Satu jam berlalu, aku sampai di tempat yang ia bilang padaku. Tempat itu adalah tempat kesukaannya, karena rindang dan banyak anak-anak bermain. Tapi itu dulu, sekarang tempat ini sudah seperti kuburan. Sepi dan hanya terdengar hembusan angin. Aku segera mencari tempat duduk sambil menunggunya dengan cemas. Arloji di tanganku terus bergerak, hingga jarumnya menunjukkan jam empat pas.
Bersamaan dengan itu muncul sebuah sedan hitam. Aku menatapnya, masih dengan kecemasan. Dari pintu belakang keluar dua anak laki-laki. Mereka langsung berkejar-kejaran di tempat itu. Di pintu sopir, akhirnya muncullah ia. Orang yang kutunggu-tunggu.

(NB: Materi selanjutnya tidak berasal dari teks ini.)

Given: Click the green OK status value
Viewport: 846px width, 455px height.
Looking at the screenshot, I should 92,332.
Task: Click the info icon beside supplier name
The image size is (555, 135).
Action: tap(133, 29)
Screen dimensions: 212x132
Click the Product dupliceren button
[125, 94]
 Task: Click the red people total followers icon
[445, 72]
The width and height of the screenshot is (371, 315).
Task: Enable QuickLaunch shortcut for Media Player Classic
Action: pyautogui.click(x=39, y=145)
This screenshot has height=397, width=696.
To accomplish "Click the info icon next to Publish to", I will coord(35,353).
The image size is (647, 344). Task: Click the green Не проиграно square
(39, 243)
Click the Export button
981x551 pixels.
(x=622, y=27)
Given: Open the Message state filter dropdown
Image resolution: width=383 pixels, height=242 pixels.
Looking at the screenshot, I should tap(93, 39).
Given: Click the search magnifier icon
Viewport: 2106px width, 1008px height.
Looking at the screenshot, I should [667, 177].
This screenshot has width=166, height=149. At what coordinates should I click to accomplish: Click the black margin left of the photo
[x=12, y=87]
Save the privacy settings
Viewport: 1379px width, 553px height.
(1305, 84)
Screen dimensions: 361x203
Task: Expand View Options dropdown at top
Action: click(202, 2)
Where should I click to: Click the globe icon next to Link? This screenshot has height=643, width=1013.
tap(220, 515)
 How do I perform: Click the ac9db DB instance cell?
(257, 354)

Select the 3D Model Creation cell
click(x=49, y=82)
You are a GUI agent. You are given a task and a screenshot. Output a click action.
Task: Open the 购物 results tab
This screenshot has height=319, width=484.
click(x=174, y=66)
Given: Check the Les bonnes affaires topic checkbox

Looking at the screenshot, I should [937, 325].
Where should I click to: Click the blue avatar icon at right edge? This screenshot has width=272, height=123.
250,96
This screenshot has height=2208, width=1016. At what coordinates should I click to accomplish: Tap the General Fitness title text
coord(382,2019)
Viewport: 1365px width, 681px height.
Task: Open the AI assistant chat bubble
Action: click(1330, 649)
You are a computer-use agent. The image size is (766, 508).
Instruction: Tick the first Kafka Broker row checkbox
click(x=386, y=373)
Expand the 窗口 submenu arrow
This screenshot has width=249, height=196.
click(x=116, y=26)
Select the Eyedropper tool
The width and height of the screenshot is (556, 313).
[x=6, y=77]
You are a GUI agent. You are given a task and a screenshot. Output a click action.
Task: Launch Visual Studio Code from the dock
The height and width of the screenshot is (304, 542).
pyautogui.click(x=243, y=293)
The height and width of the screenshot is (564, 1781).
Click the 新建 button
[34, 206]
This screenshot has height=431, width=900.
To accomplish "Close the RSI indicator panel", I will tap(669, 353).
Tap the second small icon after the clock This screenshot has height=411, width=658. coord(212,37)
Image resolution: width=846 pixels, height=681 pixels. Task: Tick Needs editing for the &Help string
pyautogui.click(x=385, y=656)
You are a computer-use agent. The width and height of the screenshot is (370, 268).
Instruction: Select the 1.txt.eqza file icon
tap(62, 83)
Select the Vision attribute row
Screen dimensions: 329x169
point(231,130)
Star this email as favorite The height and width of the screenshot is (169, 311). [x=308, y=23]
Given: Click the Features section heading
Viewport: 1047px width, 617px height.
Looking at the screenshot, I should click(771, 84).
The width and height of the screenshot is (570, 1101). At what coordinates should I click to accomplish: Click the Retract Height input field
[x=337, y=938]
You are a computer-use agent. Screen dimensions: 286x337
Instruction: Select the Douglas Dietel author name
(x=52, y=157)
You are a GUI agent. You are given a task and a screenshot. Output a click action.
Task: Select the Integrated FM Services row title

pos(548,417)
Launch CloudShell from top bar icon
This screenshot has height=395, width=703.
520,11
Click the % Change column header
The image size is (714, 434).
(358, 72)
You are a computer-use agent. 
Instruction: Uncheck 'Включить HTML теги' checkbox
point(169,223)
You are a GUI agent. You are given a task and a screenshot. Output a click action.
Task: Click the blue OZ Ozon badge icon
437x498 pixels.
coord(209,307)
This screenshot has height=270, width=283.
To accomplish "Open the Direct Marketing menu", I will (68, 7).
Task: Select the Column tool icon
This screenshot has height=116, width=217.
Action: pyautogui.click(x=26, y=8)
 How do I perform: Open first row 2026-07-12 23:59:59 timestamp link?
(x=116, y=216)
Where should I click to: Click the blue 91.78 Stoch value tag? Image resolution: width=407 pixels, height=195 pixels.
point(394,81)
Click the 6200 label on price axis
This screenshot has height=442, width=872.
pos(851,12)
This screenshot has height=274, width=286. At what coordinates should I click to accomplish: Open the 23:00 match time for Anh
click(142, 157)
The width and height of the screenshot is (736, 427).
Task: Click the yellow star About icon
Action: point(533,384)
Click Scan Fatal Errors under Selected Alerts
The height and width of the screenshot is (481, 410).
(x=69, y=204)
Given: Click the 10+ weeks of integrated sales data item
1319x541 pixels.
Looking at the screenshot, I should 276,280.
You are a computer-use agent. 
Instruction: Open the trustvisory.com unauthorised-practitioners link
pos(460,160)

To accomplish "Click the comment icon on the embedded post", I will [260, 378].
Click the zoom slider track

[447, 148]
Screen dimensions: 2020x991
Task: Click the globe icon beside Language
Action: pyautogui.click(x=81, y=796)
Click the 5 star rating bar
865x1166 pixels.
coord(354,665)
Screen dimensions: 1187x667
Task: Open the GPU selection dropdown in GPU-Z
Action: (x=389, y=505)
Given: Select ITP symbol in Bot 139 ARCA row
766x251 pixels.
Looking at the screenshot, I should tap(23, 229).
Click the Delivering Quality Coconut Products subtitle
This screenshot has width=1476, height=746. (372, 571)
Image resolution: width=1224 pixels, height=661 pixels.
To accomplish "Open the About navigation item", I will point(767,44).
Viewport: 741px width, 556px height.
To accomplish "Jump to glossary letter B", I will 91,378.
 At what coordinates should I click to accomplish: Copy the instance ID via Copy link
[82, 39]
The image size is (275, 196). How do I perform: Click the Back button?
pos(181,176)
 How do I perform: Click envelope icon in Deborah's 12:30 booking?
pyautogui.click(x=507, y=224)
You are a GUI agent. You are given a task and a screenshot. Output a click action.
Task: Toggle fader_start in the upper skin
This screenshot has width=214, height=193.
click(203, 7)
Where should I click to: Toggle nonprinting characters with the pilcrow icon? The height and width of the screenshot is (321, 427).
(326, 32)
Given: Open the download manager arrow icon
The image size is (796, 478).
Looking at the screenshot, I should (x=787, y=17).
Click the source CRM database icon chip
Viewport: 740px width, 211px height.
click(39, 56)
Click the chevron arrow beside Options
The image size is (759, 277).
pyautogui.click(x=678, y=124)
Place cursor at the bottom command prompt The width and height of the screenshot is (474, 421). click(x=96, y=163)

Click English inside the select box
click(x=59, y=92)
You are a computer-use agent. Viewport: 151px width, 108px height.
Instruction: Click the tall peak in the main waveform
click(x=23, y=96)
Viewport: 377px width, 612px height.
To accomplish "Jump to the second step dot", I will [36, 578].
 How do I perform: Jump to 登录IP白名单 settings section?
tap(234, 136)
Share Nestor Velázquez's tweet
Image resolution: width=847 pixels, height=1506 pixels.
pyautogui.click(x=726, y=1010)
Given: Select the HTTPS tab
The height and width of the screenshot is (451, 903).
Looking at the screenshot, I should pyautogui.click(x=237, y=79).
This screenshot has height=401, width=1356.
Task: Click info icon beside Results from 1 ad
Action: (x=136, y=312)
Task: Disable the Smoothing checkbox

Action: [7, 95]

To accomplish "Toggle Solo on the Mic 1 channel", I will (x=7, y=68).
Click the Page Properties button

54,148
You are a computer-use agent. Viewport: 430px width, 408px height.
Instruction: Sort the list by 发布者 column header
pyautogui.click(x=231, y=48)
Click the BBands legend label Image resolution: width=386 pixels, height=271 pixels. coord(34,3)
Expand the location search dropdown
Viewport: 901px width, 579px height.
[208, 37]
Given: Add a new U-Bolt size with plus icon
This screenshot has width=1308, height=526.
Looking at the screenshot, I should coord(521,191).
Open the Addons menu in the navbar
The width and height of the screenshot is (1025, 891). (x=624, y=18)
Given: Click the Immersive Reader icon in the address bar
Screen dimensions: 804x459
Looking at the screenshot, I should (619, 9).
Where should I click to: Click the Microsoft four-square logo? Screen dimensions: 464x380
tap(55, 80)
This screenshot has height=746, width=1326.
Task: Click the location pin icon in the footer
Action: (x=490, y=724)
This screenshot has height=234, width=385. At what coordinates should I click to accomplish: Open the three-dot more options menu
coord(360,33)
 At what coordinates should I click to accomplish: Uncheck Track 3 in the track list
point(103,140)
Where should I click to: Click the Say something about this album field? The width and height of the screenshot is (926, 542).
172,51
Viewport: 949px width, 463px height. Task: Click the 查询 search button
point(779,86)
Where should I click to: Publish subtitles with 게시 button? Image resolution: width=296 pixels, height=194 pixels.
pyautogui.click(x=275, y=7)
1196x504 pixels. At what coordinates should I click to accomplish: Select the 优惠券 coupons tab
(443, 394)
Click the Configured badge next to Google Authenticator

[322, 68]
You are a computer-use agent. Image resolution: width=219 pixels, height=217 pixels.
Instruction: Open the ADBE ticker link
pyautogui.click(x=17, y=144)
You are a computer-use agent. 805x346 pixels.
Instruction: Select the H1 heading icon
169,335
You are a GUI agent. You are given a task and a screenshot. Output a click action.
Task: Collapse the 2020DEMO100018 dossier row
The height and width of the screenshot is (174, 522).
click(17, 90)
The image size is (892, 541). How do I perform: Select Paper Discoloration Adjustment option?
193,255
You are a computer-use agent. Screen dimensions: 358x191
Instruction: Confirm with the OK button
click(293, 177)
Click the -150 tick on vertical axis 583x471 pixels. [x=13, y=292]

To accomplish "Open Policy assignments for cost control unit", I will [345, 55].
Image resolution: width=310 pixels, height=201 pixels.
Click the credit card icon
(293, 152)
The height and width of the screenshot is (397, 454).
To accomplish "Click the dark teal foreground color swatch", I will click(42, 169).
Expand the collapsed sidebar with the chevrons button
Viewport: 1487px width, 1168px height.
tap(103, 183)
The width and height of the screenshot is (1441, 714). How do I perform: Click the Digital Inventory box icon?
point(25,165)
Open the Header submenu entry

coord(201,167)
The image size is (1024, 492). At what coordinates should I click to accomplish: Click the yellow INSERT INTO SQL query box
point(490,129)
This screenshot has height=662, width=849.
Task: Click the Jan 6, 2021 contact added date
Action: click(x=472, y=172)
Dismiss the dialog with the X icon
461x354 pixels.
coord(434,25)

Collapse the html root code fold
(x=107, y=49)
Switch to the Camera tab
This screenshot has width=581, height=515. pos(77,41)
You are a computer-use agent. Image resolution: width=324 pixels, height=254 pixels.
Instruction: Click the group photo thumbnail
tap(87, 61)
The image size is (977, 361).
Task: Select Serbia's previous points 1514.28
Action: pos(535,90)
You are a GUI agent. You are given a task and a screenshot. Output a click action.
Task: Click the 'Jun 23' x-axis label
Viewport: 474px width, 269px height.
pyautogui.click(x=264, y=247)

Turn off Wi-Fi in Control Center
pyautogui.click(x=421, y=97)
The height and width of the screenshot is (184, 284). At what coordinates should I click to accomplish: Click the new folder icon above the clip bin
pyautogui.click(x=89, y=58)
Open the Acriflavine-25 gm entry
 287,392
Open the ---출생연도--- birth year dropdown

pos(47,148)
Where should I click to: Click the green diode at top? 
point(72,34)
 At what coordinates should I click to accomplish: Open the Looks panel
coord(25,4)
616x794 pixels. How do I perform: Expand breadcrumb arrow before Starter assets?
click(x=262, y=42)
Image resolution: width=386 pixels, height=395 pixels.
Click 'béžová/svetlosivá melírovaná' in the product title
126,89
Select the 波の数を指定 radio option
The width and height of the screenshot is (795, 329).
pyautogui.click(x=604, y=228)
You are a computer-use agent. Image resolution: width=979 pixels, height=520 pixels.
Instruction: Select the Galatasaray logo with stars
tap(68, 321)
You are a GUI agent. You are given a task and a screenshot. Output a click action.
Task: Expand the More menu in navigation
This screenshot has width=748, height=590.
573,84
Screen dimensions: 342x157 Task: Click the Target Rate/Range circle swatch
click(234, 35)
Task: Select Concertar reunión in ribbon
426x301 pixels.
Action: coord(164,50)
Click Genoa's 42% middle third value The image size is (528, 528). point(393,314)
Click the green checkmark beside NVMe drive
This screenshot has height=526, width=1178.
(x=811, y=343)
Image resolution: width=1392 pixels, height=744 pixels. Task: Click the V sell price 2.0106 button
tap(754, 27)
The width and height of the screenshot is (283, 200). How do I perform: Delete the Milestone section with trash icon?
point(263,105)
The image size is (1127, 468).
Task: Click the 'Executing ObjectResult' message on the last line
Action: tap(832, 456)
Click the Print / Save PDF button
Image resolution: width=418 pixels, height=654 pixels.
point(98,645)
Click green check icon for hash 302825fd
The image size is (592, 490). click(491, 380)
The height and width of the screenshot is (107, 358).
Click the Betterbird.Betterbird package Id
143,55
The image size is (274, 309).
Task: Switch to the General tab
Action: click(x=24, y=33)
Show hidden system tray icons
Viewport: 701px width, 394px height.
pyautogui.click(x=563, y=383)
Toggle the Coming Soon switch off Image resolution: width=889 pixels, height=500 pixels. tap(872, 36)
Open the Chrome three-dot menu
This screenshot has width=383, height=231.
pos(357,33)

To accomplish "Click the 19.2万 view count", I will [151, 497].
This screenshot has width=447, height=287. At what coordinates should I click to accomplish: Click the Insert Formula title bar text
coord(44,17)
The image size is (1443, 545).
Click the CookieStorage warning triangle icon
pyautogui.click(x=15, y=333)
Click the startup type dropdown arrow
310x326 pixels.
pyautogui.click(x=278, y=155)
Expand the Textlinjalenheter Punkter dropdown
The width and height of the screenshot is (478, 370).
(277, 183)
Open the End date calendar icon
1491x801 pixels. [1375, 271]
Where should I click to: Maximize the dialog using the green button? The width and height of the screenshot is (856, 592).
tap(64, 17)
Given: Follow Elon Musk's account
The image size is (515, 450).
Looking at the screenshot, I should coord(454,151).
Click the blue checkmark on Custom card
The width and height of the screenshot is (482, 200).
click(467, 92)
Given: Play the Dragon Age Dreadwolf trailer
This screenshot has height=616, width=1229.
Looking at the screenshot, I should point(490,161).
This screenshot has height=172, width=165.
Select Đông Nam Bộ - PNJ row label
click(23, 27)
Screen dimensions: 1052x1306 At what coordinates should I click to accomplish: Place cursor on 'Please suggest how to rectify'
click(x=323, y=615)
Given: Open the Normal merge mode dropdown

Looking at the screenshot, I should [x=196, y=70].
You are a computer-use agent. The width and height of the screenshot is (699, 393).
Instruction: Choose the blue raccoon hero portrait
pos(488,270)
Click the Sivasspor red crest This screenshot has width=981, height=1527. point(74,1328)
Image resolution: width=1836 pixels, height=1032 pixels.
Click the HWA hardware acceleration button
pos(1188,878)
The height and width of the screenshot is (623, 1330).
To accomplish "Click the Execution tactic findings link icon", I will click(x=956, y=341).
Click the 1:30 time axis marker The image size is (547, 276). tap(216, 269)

Dia mengenakan kemeja lengan panjang berwarna merah, dipadukan denganrok hitam polos. Rambutnya dikuncir dengan ikat rambut hijau polkadot. Ikat rambut yang pernah kuberikan untuknya dulu. Dia melambai, aku membalas lambaiannya.
‘’Kemarilah!’’
Aku sedikit berteriak.
‘’Ya, tunggu
sebentar!’’ Dia membalas teriakanku, ‘’Masuk dulu ya, nanti aku kembali.’’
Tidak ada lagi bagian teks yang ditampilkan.